Opinion 24-194
December 12, 2024
Digest: A judge may not preside in a case pertaining to the legality of a particular statutory scheme, where the judge (1) is an adjunct faculty member at an educational institution that is involved in that statutory scheme and (2) is co-teaching a course at such institution together with a principal or officer of a litigant in the case.
Rules: 22 NYCRR 100.2; 100.2(A); 100.3(E)(1).
Opinion:
The inquiring judge asks if he/she may preside in a case pertaining to the legality of a particular statutory scheme, given that the judge (1) is an adjunct faculty member at an educational institution that is involved in that statutory scheme and (2) has a pre-existing commitment for the upcoming semester to co-teach a course at that institution together with another adjunct faculty member who is, in effect, a principal or officer of one of the litigants in the case.

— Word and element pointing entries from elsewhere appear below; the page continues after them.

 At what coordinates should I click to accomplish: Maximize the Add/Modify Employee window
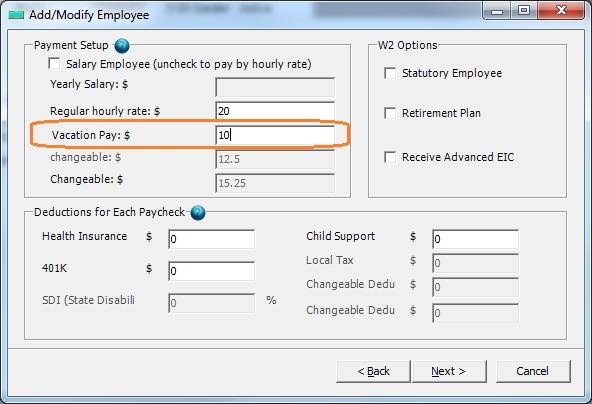click(524, 11)
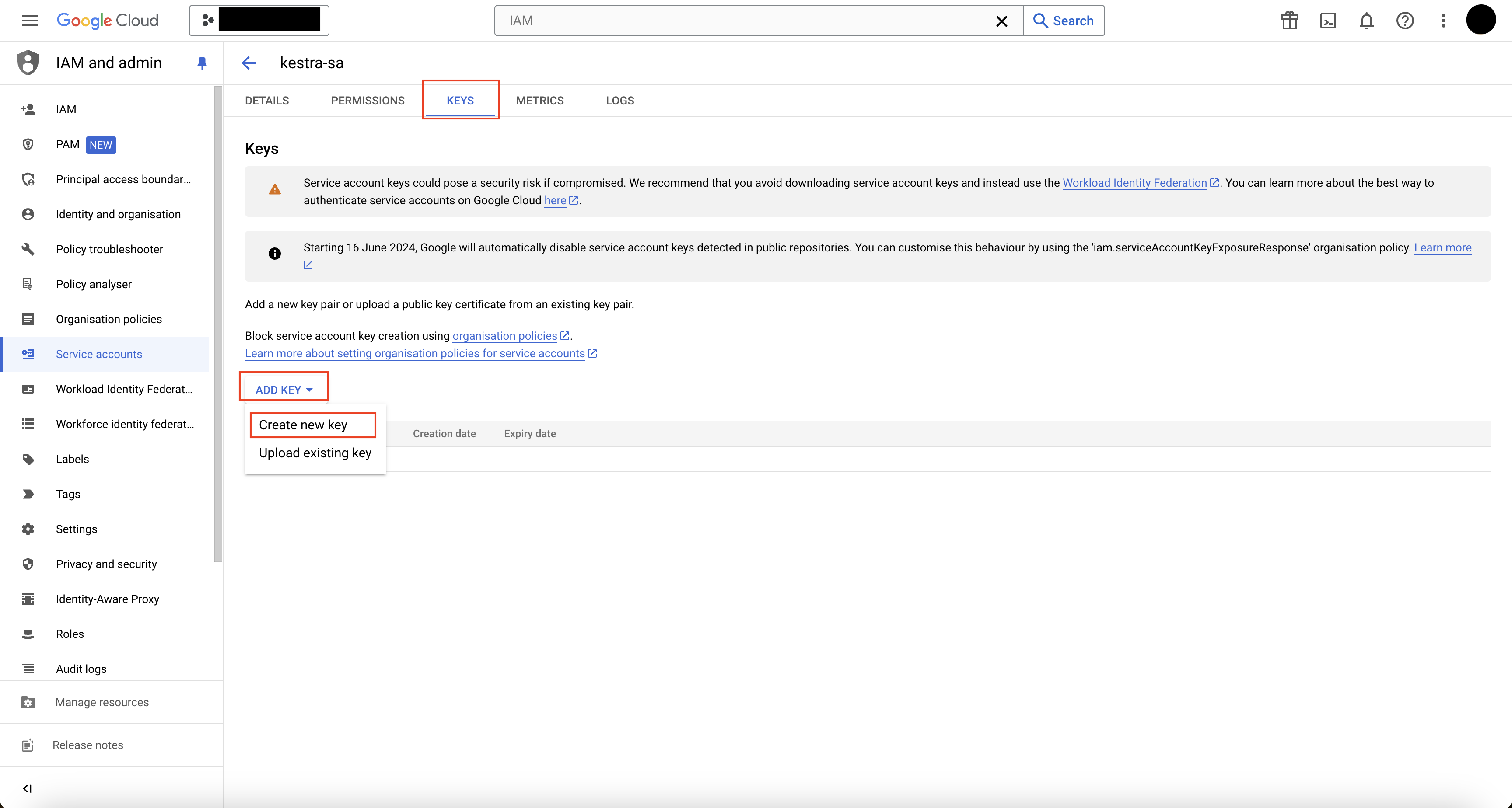Collapse the sidebar with bottom arrow
The height and width of the screenshot is (808, 1512).
coord(27,788)
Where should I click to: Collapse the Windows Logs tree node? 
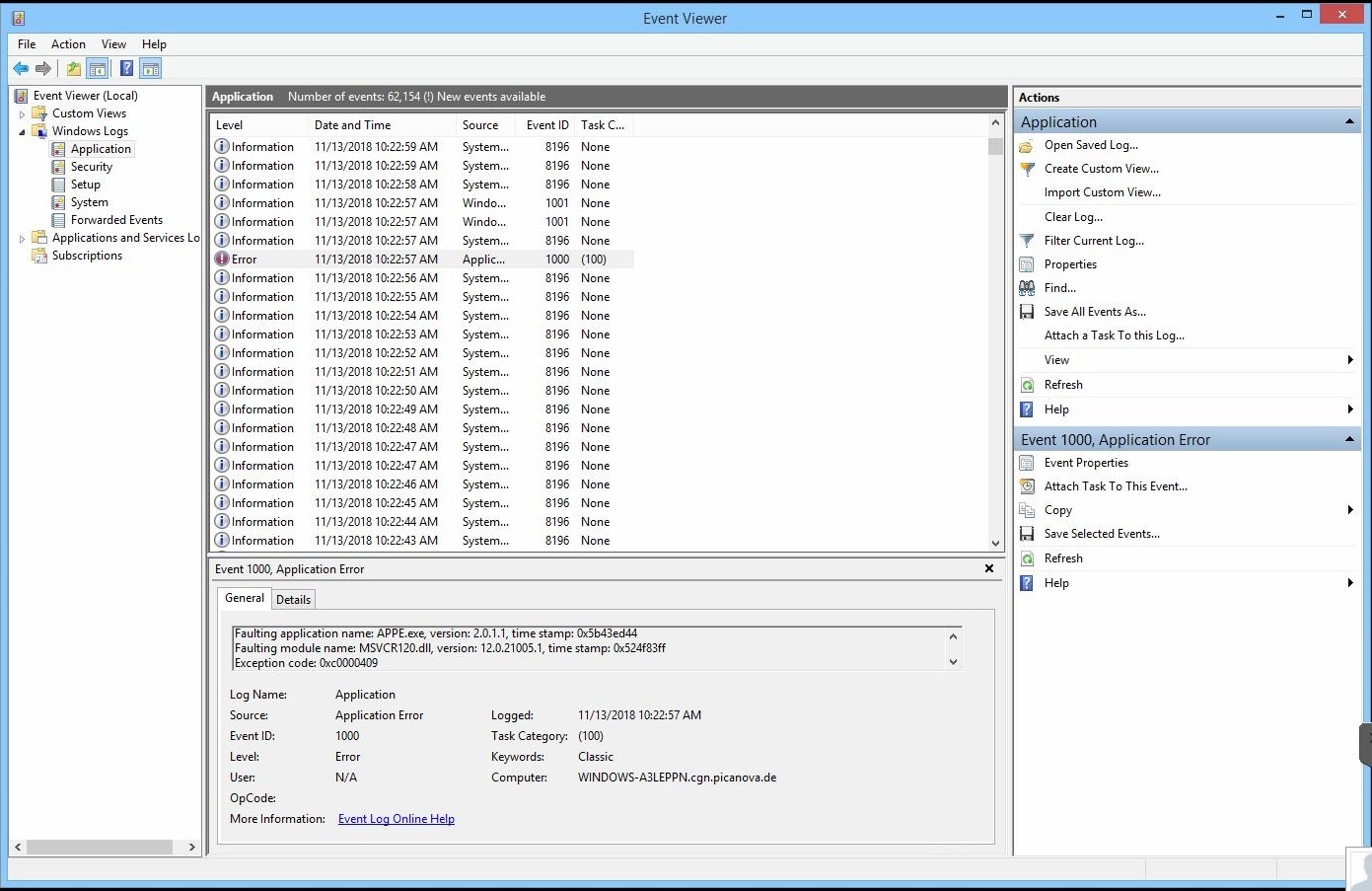tap(22, 130)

A judge must always avoid even the appearance of impropriety (see 22 NYCRR 100.2) and must always act to promote public confidence in the judiciary’s integrity and impartiality (see 22 NYCRR 100.2[A]). Thus, a judge must disqualify him/herself in any proceeding in which the judge’s impartiality “might reasonably be questioned” (22 NYCRR 100.3[E][1]).
In our view, the inquiring judge’s described connections with this specific case are close enough that the judge’s impartiality “might reasonably be questioned” in the case (22 NYCRR 100.3[E][1]). Therefore, the judge must not preside.